Project SHAMROCK, the sister project for Project MINARET, was an espionage exercise started in August 1945, which involved the accumulation of all telegraphic data entering into or exiting from the United States. The Armed Forces Security Agency (AFSA) and its successor, the National Security Agency (NSA), were given direct access to daily microfilm copies of all incoming, outgoing, and transiting telegrams via the Western Union and its associates RCA and . NSA did the operational interception, and, if information that would be of interest to other intelligence agencies, the material was passed to them. "Intercepted messages were disseminated to the FBI, CIA, Secret Service, Bureau of Narcotics and Dangerous Drugs (BNDD), and the Department of Defense." No court authorized the operation and there were no warrants.

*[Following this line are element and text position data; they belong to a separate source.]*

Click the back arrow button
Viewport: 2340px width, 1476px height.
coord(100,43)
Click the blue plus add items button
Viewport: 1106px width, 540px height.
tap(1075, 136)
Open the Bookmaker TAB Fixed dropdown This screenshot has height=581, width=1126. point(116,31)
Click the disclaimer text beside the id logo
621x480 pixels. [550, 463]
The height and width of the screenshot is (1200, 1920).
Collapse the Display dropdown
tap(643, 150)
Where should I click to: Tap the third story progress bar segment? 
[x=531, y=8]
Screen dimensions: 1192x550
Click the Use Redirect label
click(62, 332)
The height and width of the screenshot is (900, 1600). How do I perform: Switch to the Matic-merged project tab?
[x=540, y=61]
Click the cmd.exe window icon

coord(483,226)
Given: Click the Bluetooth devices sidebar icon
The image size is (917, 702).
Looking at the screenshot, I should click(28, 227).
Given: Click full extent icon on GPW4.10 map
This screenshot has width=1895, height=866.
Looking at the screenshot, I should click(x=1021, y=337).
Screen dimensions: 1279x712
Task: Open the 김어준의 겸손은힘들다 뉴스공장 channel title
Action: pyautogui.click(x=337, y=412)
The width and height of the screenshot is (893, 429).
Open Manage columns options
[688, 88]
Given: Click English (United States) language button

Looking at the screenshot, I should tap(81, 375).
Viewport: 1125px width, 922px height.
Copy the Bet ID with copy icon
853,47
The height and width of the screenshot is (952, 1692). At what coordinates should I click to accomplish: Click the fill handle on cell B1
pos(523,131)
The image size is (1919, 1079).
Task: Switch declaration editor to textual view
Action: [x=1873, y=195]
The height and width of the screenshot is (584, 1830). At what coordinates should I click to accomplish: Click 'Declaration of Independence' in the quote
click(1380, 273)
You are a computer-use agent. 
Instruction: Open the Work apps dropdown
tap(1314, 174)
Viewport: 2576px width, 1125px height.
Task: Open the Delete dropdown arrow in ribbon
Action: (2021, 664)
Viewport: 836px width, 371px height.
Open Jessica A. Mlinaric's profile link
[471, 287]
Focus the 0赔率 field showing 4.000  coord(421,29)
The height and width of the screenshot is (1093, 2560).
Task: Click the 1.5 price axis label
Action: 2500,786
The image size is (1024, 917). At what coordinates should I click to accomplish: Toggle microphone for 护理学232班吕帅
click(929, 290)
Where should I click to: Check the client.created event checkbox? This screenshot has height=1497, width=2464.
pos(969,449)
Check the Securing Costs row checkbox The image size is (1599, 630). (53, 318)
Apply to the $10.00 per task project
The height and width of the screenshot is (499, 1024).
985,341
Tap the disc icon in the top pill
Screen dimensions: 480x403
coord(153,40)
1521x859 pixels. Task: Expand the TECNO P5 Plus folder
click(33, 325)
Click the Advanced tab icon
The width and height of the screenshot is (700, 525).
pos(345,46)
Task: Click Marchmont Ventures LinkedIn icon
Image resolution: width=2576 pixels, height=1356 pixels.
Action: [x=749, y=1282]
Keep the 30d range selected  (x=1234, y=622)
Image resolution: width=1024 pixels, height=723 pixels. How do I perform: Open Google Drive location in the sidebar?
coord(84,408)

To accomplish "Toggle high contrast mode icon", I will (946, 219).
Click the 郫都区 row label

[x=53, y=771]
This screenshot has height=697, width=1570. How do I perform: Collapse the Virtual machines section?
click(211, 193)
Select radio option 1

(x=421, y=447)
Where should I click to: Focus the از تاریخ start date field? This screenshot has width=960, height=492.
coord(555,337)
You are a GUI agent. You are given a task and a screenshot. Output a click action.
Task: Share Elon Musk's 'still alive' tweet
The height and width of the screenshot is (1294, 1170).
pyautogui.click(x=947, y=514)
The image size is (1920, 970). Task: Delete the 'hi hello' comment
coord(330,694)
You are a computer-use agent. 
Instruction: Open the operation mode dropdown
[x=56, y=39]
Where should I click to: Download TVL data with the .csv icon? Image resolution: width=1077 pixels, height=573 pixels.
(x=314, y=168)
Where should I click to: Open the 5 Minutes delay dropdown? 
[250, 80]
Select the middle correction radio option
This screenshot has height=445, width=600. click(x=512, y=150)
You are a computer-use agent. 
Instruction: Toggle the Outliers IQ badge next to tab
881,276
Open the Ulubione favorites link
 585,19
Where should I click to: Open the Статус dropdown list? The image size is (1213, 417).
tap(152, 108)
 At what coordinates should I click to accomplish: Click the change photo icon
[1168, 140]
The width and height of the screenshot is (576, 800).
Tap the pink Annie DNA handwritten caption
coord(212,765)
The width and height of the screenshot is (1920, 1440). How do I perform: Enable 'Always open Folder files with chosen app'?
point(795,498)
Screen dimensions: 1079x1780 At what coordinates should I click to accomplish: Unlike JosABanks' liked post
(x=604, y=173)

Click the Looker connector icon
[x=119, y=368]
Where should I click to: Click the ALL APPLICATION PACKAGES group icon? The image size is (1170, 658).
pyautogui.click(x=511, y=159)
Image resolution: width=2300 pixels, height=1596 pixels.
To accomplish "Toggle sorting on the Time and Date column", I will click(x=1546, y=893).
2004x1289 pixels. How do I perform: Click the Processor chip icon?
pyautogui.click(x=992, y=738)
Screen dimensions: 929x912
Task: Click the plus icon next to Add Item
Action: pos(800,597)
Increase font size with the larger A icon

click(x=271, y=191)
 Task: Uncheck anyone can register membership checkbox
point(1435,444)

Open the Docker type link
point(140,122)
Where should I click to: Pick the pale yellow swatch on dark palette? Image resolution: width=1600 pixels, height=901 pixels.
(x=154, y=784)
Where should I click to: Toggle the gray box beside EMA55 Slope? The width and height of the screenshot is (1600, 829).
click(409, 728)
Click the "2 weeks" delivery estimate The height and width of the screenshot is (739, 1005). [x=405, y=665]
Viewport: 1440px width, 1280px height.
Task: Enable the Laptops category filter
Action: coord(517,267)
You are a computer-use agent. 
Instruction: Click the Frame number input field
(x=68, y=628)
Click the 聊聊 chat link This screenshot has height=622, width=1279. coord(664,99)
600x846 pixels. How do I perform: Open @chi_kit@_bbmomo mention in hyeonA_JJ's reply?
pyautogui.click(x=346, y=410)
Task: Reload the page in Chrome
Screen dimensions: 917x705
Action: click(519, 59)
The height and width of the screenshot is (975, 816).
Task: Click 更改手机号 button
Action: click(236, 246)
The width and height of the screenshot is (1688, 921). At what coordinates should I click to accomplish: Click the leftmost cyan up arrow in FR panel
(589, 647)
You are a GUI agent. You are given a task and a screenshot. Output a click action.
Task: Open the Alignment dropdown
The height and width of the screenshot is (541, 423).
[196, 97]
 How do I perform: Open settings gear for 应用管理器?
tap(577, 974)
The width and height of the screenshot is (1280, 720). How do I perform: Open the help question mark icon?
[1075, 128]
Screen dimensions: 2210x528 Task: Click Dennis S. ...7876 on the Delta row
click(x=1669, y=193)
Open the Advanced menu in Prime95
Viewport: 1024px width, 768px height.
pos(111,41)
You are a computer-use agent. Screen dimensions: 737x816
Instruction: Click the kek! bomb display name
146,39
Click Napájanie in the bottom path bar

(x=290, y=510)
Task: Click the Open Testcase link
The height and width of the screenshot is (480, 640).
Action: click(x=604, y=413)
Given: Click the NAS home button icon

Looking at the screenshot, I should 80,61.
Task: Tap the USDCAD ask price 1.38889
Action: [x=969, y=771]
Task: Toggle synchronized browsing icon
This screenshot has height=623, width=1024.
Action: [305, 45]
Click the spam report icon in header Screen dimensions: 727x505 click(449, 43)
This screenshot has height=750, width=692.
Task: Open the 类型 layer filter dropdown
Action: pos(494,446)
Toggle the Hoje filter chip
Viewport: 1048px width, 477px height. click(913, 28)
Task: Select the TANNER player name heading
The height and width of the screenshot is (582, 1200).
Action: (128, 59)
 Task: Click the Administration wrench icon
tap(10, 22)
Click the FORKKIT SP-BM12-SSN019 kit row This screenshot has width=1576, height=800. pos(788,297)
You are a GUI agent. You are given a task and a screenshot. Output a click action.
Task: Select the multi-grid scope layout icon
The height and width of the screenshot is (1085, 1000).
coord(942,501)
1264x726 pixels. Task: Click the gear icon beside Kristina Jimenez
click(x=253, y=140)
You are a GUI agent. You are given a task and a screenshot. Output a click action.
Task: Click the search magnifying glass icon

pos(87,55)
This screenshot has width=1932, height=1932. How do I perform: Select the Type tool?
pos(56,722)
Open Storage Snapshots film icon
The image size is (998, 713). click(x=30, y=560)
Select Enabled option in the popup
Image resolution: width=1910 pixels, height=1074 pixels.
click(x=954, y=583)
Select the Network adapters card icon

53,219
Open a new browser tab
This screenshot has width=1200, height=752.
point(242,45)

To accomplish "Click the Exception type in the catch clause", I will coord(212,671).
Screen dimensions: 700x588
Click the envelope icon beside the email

The precursor to the project according to Budiansky occurred in 1940, "In January 1940 the Army's adjutant general sent a letter to the president of RCA, David Sarnoff, asking if a Lieutenant Earle F. Cook might be assigned to the company..." Cook photographed all international commercial cablegrams. "The clandestine arrangement—almost certainly illegal—set a precedent..." Official wartime censorship began in Dec. 1940, when all cables were "turned over to the government for inspection." According to Tordella, "the collection program 'just ran on' ever since its beginning in World War II 'without a great deal of attention from anyone'..." Three major cable companies provided copies of all international telegrams passing through New York, Washington, and San Francisco. In the 1950s, "New Shamrock" tapped the links of 60–70 foreign embassies.
At the height of Project SHAMROCK, 150,000 messages a month were printed and analyzed by NSA personnel.
In May 1975 however, Congressional critics began to investigate and expose the program. As a result, NSA director Lew Allen terminated it, on his own authority rather than that of other intelligence agencies. According to Budiansky, a 1977 U.S. Department of Justice review concluded wiretap laws were violated, but "If the intelligence agencies possessed too much discretionary authority with too little accountability, that would seem to be a 35-year failing of Presidents and the Congress rather than the agencies or their personnel."
The testimony of both the representatives from the cable companies and of director Allen at the hearings prompted Senate Intelligence Committee chairman Senator Frank Church to conclude that Project SHAMROCK was "probably the largest government interception program affecting Americans ever undertaken."
One result of these investigations was the 1978 creation of the Foreign Intelligence Surveillance Act (FISA) which limited the powers of the NSA and put in place a process of warrants and judicial review. Another internal safeguard, was United States Signals Intelligence Directive 18 (USSID 18), an internal NSA and intelligence community set of procedures, originally issued in 1980.
USSID 18 was the general guideline for handling signal intelligence (SIGINT) inadvertently collected on US citizens, without a warrant, prior to the George W. Bush Administration. The post-Clinton era interpretations of FISA and USSID 18's principles assume that the executive branch has unitary authority for warrantless surveillance. This assertion came under congressional investigation as an apparent violation of FISA's intent.